La Cerisaie de Tchekhov par Tiago Rodrigues

France 4 a récemment diffusé la Cerisaie d’Anton Tchekhov mise en scène par Tiago Rodrigues dans la cour d’honneur du Palais des Papes au Festival d’Avignon en 2021.

 La Cerisaie est la dernière pièce écrite par Tchekhov, en 1903 un an avant sa mort. Ses personnages sont représentatifs d’une société russe au bord de l’explosion.

 Madame Ranievskaïa Loubov revient dans le domaine où elle a grandi, après des années passées à Paris. « Oh, ma jeunesse, ma candeur ! J’ai dormi dans cette chambre d’enfant ; chaque matin, le bonheur s’y réveillait en même temps que moi. D’ici, je regardais la cerisaie ; elle était exactement comme je la vois aujourd’hui ; rien n’a changé. » Le domaine est aussi associé à un drame, la mort de son fils âgé de 7 ans, noyé dans la rivière.

Ermolaï Lopakhine tente de faire comprendre à la propriétaire qu’en raison des dettes qu’elle a accumulées, le domaine est en vente. Il a une revanche à prendre : « Ne vous moquez pas de moi ! Si mon père et mon grand-père pouvaient sortir de leur tombe et voir comment leur Ermolaï, que l’on fouettait, qui savait à peine lire, qui, l’hiver, courait pieds nus, comment leur Ermolaï a acheté le plus beau bien qui soit sur la terre !… J’ai acheté le domaine où mon père et mon grand-père étaient serfs et où on ne les laissait pas même entrer à la cuisine (…) Vous viendrez tous voir comment Ermolaï Lopakhine met la hache dans la cerisaie, comme les arbres tombent par terre. »

 Piotr Trofimov est étudiant, il porte les idées des Lumières. Il s’adresse à Ania, la fille de Mme Ranievskaïa : « Songez-y Ania : votre grand-père, votre arrière-grand-père, tous vos ancêtres étaient seigneurs, possesseurs de serfs. Se peut-il que dans chaque branche de ces cerisiers, dans chaque feuille, vous n’aperceviez pas des êtres humains, que vous n’entendiez pas leurs voix ? »

 Firs, domestique, 87 ans, considère le jour de l’Émancipation des serfs comme une catastrophe : « les moujiks étaient auprès des maîtres, les maîtres étaient auprès des moujiks, et aujourd’hui chacun est de son côté ; on n’y comprend plus rien. » Lorsque la famille quittera le domaine, il sera tout simplement oublié. « La vie a passé comme si je n’avais pas vécu. », constate-t-il avant de s’étendre, de s’éteindre.
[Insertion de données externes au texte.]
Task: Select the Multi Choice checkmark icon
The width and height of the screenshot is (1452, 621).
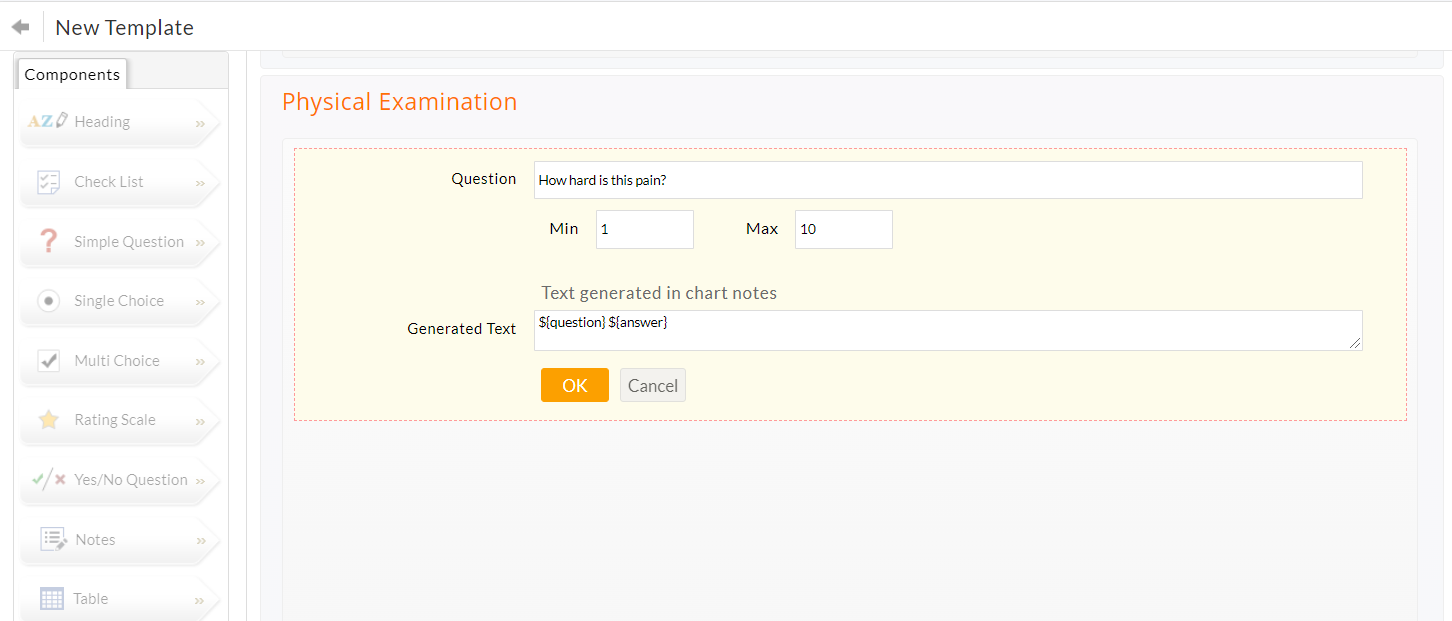Action: pos(48,360)
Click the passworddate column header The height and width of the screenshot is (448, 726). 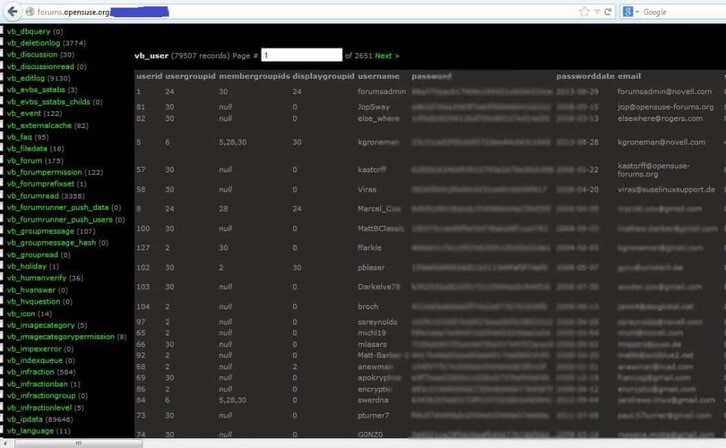585,76
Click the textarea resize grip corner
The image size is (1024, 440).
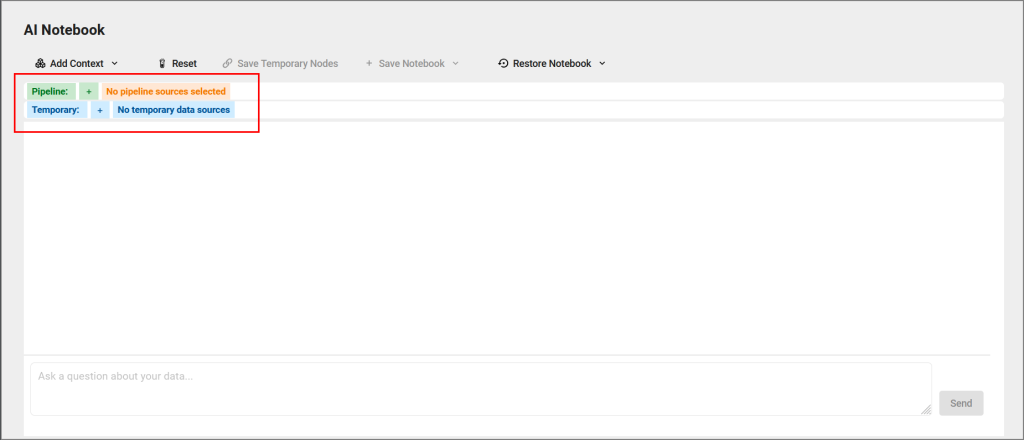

Tchekhov a donné des instructions de mise en scène très précises. La première scène se déroulera dans la chambre qui est encore appelée la chambre des enfants. Le second acte aura pour cadre une vieille chapelle abandonnée au coucher du soleil. Au dernier acte, « décor du premier acte. Plus de rideaux aux fenêtres, plus de tableaux (…) On entend au loin des coups de hache sur les arbres. »

 Pour sa mise en scène au Palais des Papes, dont les acteurs principaux sont Isabelle Huppert (Madame Ranievskaïa Loubov) et Adama Diop (Ermolaï Lopakhine), Tiago Rodrigues ignore les consignes de Tchekhov. Sur un vaste plateau sont disposées une centaine de chaises utilisées pour les précédents festivals. Un orchestre est disposé sur une estrade mobile sur des rails.

Le nombre et la configuration des chaises varient à mesure qu’avance la pièce. Tantôt, elles sont arrangées en cercles pour suggérer l’intimité d’une conversation ; tantôt, isolées et solitaires comme pour exprimer la tristesse d’une vie sans origine et sans finalité – « D’où je viens, qui je suis, je ne le sais pas (…) J’ai une si grande démangeaison de parler, et personne pour m’écouter… je n’ai personne… », dit Charlotta, la gouvernante.

 Les chaises finissent empilées comme un tas de débris, symbole de ce que devient la famille contrainte à la fuite. La scène est vide, les cerisiers ont été abattus. La mise en scène s’est écartée des indications de Tchekhov, mais elle est fidèle à l’esprit de son œuvre. Le résultat est magnifique.